Requirements -> Reproduce the records word for word, starting at the line containing "You are a computer-use agent." and ending at the final line of the records. Omit the pictures from your answer.

Rows ->
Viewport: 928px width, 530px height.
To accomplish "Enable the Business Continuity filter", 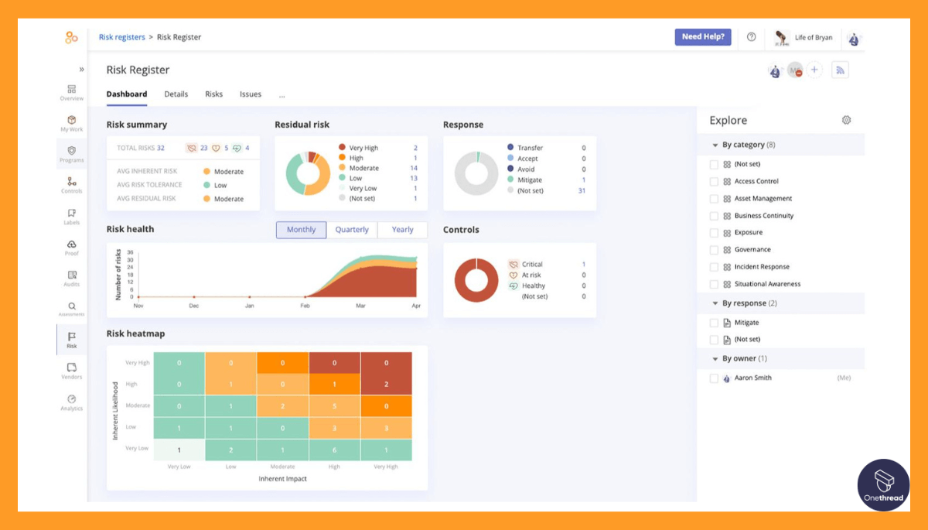I will 714,215.
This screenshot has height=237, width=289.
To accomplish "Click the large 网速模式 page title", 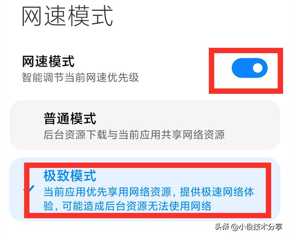I will [67, 16].
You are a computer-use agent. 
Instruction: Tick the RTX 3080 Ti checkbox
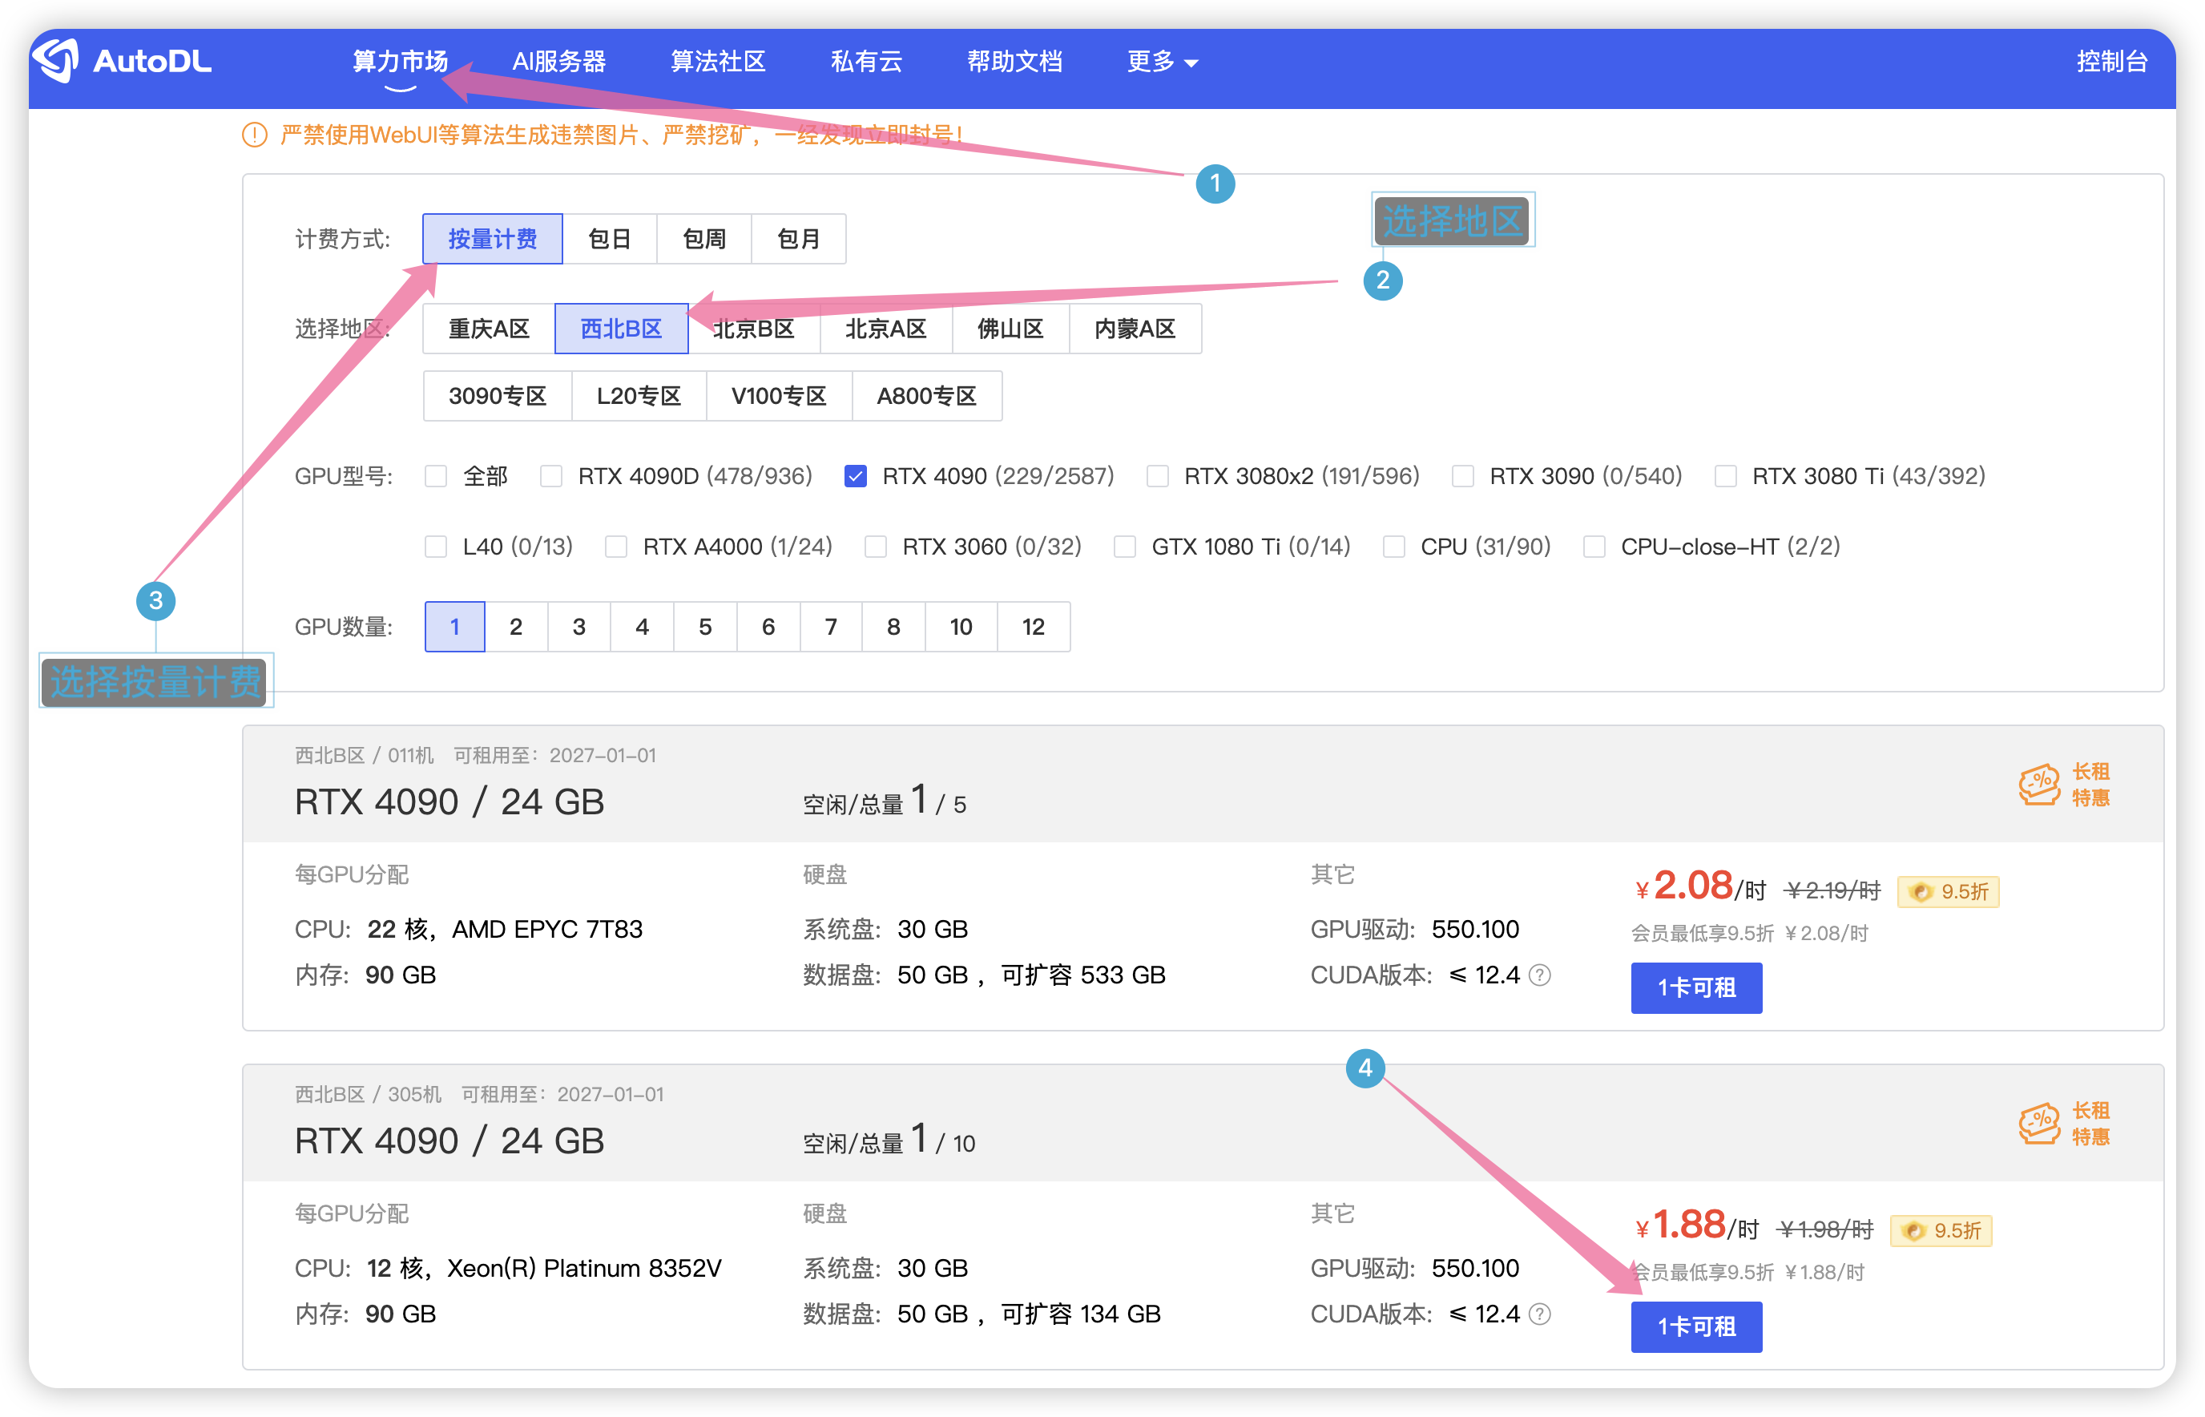tap(1726, 476)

Output of the task ->
You are a computer-use agent. 
Instruction: Tick the RTX 3080 Ti checkbox
tap(1726, 476)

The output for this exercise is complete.